McRAE, Justice, dissenting:
¶ 51. I disagree with the majority's insertion in its opinion of a preamble which ostensibly purports to preserve any common law claims the Coopers may have in state court, yet is contrary to its conclusion that the air bag claim is preempted by and in conflict with federal law. In its finding of preemption,[8] the majority subverts the overall purpose *445 of the National Traffic and Motor Vehicle Safety Act and suggests that its primary objective is to provide car manufacturers with flexibility in their choice of automobile safety features. Because the Safety Act is not to be construed either as the "Automobile Manufacturers' Limited Liability Act" or the "Automobile Manufacturers' Profit Protection Act," I am compelled to dissent.
¶ 52. Congress passed the Safety Act in 1966 in direct response to the growing number of injuries and fatalities suffered in traffic accidents. The primary goal of the Safety Act was therefore, as stated in the Act, "to reduce traffic accidents and deaths and injuries to persons resulting from traffic accidents." 15 U.S.C. § 1381 (1966).[9] This purpose was accomplished by establishing minimum safety standards for automobiles sold in the United States. See 15 U.S.C. § 1392(2) (defining safety guidelines as "minimum standards"). Because the Act's primary purpose of safety would only be enhanced by this Court's recognition of the claim presented today, I must respectfully dissent from the majority's decision to find preemption in the face of a savings clause which expressly preserves the common law liability of automobile manufacturers and a state's ability to mandate a higher standard of safety for products sold within its borders.[10] Apparently, the majority is under the impression that even Miss. Code Ann. § 63-2-1 et seq., Mississippi's mandatory seat belt law, requiring front seat occupants to buckle up, can now be preempted by federal law. Would this foreclose the Legislature from requiring on/off switches on air bags installed in any passenger vehicle?

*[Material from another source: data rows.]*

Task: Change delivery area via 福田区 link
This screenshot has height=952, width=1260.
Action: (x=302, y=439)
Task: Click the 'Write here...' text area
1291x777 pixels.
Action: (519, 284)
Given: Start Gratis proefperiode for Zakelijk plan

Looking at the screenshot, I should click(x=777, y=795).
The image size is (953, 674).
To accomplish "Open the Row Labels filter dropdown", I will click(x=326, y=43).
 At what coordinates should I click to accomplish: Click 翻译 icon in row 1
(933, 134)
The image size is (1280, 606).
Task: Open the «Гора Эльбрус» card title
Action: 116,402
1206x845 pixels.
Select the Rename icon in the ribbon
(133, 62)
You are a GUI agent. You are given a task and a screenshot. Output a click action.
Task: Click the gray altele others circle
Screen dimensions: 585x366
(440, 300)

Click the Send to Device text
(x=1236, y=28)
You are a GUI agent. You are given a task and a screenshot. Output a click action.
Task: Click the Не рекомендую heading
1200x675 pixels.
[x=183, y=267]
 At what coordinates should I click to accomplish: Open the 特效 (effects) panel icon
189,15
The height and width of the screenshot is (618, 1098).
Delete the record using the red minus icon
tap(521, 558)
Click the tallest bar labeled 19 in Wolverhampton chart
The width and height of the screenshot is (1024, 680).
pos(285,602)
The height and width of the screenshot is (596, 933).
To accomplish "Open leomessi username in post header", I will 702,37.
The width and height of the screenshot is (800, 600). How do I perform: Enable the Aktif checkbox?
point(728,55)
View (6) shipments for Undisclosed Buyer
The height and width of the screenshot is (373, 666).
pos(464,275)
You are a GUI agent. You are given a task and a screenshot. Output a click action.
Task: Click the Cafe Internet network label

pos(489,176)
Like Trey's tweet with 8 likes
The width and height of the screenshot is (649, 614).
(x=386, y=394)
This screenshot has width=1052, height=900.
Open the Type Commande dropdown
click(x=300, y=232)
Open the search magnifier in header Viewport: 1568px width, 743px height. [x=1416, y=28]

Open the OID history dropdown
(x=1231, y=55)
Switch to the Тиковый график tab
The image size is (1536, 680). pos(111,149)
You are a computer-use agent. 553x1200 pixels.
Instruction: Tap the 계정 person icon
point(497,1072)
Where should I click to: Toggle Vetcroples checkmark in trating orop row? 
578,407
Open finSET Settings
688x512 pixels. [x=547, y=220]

¶ 53. The Safety Act expressly provides that "[c]ompliance with a Federal motor vehicle safety standard issued under this subchapter does not exempt any person from any liability under common law." 15 U.S.C. § 1397(k). This savings clause cannot be construed in any other way than to prevent the express preemption of state common law claims. Pokorny v. Ford Motor Co.,
Specifically, the Senate Report states that the "[f]ederal minimum safety standards need not be interpreted as restricting State common law standards of care. Compliance with such standards would thus not necessarily shield any person from product liability at common law." S.Rep. No. 1301, 89th Cong., 2d Sess. 12, reprinted in 1966 U.S.Code Cong. & Adm. News 2709, 2720. The House Committee Report also provides that Congress "intended, and this subsection specifically establishes, that compliance with safety standards is not to be a defense or otherwise to affect the rights of parties under common law particularly those relating to warranty, contract, and tort liability." (Emphasis added.) H.R. Rep. 1776, 89th Cong., 2d Sess. 24 (1966). Remarks by members of Congress also support the view that, notwithstanding *446 the preemption clause, the savings clause was intended to preserve all state tort damage actions. See, e.g., 112 Cong. Rec. 20599 (1966) (remark by Senator Magnuson that "[t]he Senate conferees accepted the House provision that compliance with Federal standards does not exempt any person from common law liability. This provision makes explicit, in the bill, a principle developed in the Senate report. This provision does not prevent any person from introducing in a lawsuit evidence of compliance or noncompliance with Federal standards. No court rules of evidence are intended to be altered by this provision."). Indeed, nowhere in the Safety Act's history have we uncovered even the slightest hint that the preemption clause was intended to foreclose any state common-law duties enforced by damage actions.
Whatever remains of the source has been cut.